Deve ser visto separadamente de seus adornos.

[26] Entendei que o desejo por objetos sensoriais
É semelhante a um leproso que, ansiando por conforto,
Quando atormentado por larvas,
Expõe seu corpo ao fogo mas não obtém alívio.

[27] A fim de enxergar o significado mais elevado,
Exercitai atenção adequada
Em relação a todos os entes.
Não há outro Dharma que seja tão virtuoso.

[28] Mesmo que uma pessoa provenha de família importante,
Possua belas feições e muitos conhecimentos, não será digna de honra
Se lhe faltar sabedoria e moralidade. Assim, quem possui estas duas
qualidades,
Embora lhes faltem as demais, deve ser venerado.

[29] Ó conhecedor do mundo! Ganho e perda,
Bem-estar e sofrimento, fama e descrédito, elogio e censura —
Sede indiferente a estes oito dharmas mundanos
E não deixeis que entrem em vossa mente.

[30] Não façais o mal, nem mesmo em favor
De um brâmane, monge, deus,
Pai ou mãe, filho, rainha ou séqüito.
Eles não ficarão com parte algum de seus frutos infernais.

[31] Embora o karma negativo cometido
Não corte instantaneamente como uma espada,
O resultado das ações negativas torna-se evidente
Quando chega a hora da morte.

[32] O Muni declarou serem as sete riquezas —
Fé, moralidade, generosidade e aprendizado imaculado,
Bem como decoro, modéstia e sabedoria.
Reconhecei que as demais riquezas são triviais e desprovidas de significado.

[33] Jogo, convívio com multidões, preguiça
E más companhias, bebida e perambulação pela noite
Levam aos estados inferiores e à perda de reputação.
Abandonai estas seis atividades.

[34] O mestre dos deuses e homens declarou
Que estar contente é a maior de todas as riquezas.
Permanecei sempre contente. Aquele que conhece o contentamento
É verdadeiramente rico, mesmo que desprovida de posses materiais.

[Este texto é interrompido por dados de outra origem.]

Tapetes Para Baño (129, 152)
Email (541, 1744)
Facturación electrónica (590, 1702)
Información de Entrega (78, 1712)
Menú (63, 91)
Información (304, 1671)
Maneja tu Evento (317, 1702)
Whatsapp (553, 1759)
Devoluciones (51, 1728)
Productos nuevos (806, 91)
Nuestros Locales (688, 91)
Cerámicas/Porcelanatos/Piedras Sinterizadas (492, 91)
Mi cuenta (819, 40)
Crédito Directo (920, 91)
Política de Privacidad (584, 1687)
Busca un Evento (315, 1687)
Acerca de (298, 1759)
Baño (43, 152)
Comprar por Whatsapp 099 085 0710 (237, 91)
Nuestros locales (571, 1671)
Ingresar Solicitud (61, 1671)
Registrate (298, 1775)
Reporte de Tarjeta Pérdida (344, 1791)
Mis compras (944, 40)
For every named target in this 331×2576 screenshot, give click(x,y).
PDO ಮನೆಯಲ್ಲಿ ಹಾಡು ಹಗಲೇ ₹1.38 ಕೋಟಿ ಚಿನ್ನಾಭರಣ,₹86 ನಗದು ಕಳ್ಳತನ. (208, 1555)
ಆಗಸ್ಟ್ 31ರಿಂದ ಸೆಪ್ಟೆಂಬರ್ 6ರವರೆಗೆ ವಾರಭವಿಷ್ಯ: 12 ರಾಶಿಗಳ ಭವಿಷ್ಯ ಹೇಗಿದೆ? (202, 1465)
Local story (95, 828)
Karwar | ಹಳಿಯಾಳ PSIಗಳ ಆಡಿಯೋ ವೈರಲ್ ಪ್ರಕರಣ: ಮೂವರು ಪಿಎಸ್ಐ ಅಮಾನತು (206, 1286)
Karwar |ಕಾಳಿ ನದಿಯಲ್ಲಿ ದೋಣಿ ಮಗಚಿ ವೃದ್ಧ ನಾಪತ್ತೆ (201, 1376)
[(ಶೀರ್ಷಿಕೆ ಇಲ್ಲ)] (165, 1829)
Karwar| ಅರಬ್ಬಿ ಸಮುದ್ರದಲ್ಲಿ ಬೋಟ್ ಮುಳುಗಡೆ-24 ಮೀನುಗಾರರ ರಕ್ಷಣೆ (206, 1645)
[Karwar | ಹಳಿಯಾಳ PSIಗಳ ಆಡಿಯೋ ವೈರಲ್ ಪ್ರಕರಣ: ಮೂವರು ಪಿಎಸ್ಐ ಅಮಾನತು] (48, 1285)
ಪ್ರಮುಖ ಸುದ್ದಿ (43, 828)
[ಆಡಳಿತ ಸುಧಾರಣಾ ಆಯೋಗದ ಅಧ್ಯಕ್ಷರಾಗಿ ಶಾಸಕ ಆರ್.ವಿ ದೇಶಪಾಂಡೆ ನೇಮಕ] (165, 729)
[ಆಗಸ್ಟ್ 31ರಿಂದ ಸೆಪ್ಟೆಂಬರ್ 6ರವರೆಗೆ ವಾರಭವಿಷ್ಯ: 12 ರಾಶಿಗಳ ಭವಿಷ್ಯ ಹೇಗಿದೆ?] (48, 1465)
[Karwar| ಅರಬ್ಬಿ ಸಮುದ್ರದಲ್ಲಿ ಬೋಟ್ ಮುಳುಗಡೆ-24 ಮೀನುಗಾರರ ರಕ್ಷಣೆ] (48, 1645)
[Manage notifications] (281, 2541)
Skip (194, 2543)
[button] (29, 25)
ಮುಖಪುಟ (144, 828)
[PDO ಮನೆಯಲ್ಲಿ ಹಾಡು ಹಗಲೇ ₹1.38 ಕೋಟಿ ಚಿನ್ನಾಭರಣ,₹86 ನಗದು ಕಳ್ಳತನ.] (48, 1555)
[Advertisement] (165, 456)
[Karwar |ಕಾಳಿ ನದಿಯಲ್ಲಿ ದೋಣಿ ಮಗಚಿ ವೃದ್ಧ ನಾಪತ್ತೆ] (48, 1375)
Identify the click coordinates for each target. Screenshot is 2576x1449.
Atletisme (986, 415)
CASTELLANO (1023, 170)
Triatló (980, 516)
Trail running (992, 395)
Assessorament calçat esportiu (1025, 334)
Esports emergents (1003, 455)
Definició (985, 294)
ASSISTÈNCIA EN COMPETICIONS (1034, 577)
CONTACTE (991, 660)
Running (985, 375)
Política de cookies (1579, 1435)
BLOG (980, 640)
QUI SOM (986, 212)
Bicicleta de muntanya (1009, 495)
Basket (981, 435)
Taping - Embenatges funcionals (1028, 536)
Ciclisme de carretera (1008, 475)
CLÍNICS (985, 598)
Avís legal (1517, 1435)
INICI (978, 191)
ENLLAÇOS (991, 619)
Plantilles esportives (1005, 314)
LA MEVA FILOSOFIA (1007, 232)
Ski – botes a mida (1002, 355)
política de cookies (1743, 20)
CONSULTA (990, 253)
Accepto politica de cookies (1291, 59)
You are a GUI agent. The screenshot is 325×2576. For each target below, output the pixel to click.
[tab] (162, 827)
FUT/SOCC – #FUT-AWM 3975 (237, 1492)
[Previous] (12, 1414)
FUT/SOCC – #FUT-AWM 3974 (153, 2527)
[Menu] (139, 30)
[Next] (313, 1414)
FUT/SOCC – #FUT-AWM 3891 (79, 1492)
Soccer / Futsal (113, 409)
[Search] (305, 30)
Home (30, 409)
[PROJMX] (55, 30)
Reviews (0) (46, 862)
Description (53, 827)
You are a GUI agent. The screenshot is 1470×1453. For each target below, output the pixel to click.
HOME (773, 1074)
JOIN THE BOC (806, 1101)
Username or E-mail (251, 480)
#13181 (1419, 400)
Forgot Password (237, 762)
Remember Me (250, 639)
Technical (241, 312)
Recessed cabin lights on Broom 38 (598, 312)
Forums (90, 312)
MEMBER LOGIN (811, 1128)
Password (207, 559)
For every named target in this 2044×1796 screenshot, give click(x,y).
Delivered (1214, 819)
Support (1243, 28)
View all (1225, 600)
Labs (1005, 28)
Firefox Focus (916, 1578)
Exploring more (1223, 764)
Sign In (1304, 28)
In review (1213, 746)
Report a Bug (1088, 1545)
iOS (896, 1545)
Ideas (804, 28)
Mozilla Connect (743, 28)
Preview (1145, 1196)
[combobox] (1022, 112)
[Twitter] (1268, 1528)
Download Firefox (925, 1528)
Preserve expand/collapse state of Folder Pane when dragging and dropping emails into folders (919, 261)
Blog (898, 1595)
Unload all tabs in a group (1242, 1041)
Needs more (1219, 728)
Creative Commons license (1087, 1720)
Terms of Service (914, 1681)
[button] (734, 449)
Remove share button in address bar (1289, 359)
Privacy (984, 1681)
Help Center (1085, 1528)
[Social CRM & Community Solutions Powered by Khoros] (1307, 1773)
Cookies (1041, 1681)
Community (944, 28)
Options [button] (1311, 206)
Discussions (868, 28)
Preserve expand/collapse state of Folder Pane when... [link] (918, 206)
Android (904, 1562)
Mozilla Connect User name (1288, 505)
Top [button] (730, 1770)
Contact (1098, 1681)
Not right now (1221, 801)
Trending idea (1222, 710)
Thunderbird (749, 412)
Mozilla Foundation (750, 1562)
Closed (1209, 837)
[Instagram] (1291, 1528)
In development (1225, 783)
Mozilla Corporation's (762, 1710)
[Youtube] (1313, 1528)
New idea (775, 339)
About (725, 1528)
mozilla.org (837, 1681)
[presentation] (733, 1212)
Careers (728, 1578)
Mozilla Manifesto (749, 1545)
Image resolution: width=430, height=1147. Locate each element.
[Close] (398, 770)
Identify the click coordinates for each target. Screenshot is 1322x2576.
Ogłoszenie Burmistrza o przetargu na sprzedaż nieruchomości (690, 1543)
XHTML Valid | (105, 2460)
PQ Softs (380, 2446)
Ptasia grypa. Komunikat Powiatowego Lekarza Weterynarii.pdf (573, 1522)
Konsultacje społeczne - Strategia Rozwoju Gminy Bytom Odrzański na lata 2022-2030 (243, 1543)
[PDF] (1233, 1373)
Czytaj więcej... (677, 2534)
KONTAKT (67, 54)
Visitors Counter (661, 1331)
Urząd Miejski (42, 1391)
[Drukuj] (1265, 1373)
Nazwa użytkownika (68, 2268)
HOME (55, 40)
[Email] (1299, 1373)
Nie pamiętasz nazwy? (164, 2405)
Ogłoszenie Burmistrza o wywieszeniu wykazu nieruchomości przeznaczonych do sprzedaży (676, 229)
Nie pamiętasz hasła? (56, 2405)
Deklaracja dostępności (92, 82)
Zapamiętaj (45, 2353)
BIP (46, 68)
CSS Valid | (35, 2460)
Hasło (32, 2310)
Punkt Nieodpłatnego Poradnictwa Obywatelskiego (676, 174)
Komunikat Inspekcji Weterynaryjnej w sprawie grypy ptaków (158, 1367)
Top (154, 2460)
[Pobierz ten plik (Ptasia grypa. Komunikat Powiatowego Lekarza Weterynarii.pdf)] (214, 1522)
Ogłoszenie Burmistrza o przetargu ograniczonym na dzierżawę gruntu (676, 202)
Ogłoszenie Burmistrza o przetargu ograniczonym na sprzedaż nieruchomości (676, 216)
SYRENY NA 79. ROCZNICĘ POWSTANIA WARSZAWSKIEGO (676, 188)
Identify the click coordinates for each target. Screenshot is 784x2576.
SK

[35] Amável senhor! Aqueles que têm poucos desejos
Desconhecem a aflição daqueles que detêm muitas posses.
Tanto é o número de cabeças do chefe dos nagas
Quando o sofrimento que delas provém.

[36] Fugi dos três tipos de esposa que são como
Uma assassina, que por natureza se associa com vossos inimigos,
Uma tirana, que desdenha seu marido, e
Uma ladra, que rouba até pequenos objetos.

[37] Aquela que é complacente como uma irmã,
Cara ao coração como uma amiga, desejosa de ajudar com uma mãe
E obediente como uma serva
Deve ser honrada como uma divindade familiar.
[O mesmo é válido para o marido diante de sua esposa.]

[38] A comida deve ser ingerida com adequação,
Como se fosse remédio — sem desejo nem ódio;
Não por presunção, arrogância ou pujança,
Mas apenas para manter o corpo.

[39] Ó justo! Ocupai-vos durante o dia inteiro
E durante o primeiro e último períodos da noite.
Então, para que mesmo vosso tempo de repouso não seja infrutífero,
Repousai de forma atenta entre estes dois períodos.

[40] Praticai meditação constante
Sobre amor, compaixão, alegria e equanimidade.
Mesmo que não consigais alcançar a meta mais elevada,
Obtereis a felicidade do reino de Brahma.

[41] As quatro concentrações — abandono total
Das experiências sensoriais, da alegria, do conforto e do desconforto —
Permitem-nos alcançar a mesma ventura
De Brahma, Abhasvara, Shubakritsa e Vrihatphala.

[42] Os cinco tipos importantes de karmas virtuosos e não-virtuosos
São aqueles praticados com constância, com forte propensão,
Desprovidos de remédio ou à base da virtude suprema.
Aplicai-vos, portanto, à prática da virtude.

[43] Uns poucos grãos de sal podem alterar o gosto
De uma pequena quantidade de água, embora não a do Ganges;
Compreendei que o mesmo karma negativo de uma pequena monta
Fará o mesmo com relação a virtudes incipientes.

[44] Excitação e remorso, malquerença, indolência
E sono, desejos dos sentidos e indecisão;
Reconhecei estes cinco obstáculos
Como ladrões que roubam o tesouro da virtude.

[45] Devemos nos empenhar com zelo na busca da fé,
Vigor, lembrança, concentração e sabedoria —
Os cinco dharmas supremos, também conhecidos
Com as forças, os poderes e os ápices.

[46] O surgimento da presunção é impedido por seu antídoto,
Que é a contemplação repetida do fato de não se estar
Isento da doença, envelhecimento, morte,
Separação daquilo que se deseja e sujeição ao karma.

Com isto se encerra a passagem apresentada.